At the moment I have a considerable distaste for conceptual work. Unless you’re operating on the same level of genius as Dali or Boch, it just winds up being a transparent attempt at depth. Which in turn is shallow. I’m worried. Have I just set myself up as being a hypocrite? Is my decision to shoot the way I do not a concept in itself? I’m looking for freedom, but is it here? I want something naturally occurring. It is my search for this quality that lead me to reconsider images on old contact sheets that can most obviously be described as awkward. This reflects the conditions in which I shoot, since I’m using a large format camera and a person. Who is disturbed in front of my big camera.

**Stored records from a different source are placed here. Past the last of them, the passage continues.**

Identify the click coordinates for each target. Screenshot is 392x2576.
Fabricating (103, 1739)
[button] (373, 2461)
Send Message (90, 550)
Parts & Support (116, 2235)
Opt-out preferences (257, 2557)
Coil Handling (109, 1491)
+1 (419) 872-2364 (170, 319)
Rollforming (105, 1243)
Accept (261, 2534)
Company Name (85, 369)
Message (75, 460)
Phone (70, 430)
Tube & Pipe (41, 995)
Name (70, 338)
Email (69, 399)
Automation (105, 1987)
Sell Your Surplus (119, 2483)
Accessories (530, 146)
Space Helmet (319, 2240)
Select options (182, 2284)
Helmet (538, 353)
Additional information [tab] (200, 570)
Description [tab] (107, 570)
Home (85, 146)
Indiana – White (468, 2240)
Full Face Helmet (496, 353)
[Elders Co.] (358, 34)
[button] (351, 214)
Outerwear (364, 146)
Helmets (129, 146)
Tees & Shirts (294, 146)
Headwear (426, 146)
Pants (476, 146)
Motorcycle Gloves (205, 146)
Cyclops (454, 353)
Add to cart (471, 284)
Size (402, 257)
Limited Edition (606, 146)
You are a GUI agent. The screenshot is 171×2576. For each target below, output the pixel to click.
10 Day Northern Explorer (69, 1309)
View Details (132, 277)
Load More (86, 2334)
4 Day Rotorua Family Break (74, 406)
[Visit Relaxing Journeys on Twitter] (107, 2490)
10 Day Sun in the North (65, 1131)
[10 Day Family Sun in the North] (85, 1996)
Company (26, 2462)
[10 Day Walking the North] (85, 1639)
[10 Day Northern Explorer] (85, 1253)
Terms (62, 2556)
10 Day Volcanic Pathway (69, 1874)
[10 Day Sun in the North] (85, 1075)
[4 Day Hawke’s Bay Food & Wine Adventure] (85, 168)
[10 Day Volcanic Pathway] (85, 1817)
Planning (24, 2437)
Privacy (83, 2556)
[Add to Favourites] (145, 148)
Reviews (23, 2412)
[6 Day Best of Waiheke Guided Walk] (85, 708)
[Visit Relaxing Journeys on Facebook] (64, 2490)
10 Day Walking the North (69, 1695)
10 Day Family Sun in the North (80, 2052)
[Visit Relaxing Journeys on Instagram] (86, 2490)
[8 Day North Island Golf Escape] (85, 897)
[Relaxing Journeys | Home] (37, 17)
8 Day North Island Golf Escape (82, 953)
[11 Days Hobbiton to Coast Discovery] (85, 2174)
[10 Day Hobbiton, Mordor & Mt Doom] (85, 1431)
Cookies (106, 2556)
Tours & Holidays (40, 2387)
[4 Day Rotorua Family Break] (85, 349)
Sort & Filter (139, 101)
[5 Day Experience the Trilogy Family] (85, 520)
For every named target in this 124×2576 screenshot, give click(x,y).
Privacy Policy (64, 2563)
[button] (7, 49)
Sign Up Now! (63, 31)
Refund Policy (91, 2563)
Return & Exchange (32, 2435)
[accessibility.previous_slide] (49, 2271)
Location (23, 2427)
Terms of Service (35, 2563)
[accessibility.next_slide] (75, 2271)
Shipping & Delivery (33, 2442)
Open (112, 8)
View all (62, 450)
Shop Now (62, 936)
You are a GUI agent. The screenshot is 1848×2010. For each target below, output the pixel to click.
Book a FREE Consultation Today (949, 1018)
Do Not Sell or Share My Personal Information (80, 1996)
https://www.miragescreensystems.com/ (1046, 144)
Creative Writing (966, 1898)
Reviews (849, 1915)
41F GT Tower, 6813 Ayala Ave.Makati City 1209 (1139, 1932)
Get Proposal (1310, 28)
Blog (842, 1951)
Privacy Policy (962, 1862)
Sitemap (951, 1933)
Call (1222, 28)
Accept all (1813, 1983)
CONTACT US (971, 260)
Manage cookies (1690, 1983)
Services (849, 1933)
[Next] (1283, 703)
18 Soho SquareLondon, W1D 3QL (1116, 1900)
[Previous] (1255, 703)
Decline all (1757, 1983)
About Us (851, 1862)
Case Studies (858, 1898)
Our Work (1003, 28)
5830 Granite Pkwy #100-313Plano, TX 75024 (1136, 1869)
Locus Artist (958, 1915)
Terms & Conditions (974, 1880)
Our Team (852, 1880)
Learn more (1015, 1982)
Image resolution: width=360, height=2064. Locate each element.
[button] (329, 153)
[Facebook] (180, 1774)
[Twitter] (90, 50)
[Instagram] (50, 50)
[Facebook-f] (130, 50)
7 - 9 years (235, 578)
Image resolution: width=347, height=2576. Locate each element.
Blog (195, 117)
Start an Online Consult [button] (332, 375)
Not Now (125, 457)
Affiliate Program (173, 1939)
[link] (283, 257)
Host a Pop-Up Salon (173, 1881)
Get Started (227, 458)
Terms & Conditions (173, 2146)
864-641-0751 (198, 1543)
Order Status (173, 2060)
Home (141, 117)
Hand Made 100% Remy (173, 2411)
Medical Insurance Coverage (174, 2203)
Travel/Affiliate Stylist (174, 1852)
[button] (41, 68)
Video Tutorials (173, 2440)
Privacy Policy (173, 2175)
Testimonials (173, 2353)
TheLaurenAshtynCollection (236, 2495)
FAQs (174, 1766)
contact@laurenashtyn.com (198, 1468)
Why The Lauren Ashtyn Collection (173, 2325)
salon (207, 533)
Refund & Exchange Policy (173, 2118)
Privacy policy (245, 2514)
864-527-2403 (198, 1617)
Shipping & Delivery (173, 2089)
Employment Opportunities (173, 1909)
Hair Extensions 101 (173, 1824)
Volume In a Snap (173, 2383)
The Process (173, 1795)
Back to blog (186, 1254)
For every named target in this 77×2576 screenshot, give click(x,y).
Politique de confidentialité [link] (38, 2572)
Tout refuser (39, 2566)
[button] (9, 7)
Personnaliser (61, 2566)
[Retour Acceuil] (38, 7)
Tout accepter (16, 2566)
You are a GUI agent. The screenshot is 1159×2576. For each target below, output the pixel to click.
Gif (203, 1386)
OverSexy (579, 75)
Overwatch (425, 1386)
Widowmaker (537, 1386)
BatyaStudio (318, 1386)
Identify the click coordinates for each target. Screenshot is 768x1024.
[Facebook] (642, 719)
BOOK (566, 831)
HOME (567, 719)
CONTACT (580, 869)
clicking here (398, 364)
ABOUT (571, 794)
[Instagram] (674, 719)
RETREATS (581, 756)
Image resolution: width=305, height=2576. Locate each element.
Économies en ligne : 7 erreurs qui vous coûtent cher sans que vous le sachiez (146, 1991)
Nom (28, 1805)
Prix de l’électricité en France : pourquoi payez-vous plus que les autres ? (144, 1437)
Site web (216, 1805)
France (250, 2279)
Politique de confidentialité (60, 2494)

I used to look for grace and beauty. Then I matured somewhat and discovered that life isn’t that way. But I still want it to be there. Perhaps the awkwardness that occurs when trying to attain this is in fact most revealing. I’m not the kind of photographer that can take a camera out into the world and photograph in the wild (be it nature or society.) I’ve tried it and failed miserably. My boyfriend described my body language at the shoot Sunday as “sloppy and confused.” In these situations I just can’t break out of my perpetual amazement with the interface of interacting with multiple people at once. Yet, I’m confrontational. I’m a contradiction. Like everyone. Like the best poetry. Is this what I’m after?
I promised myself that my contributions to this blog would not be as egocentric as everything else I conceive. But I’m narcissistic. It’s exhausting. Much like most of the people I know of my generation. Another topic for another time.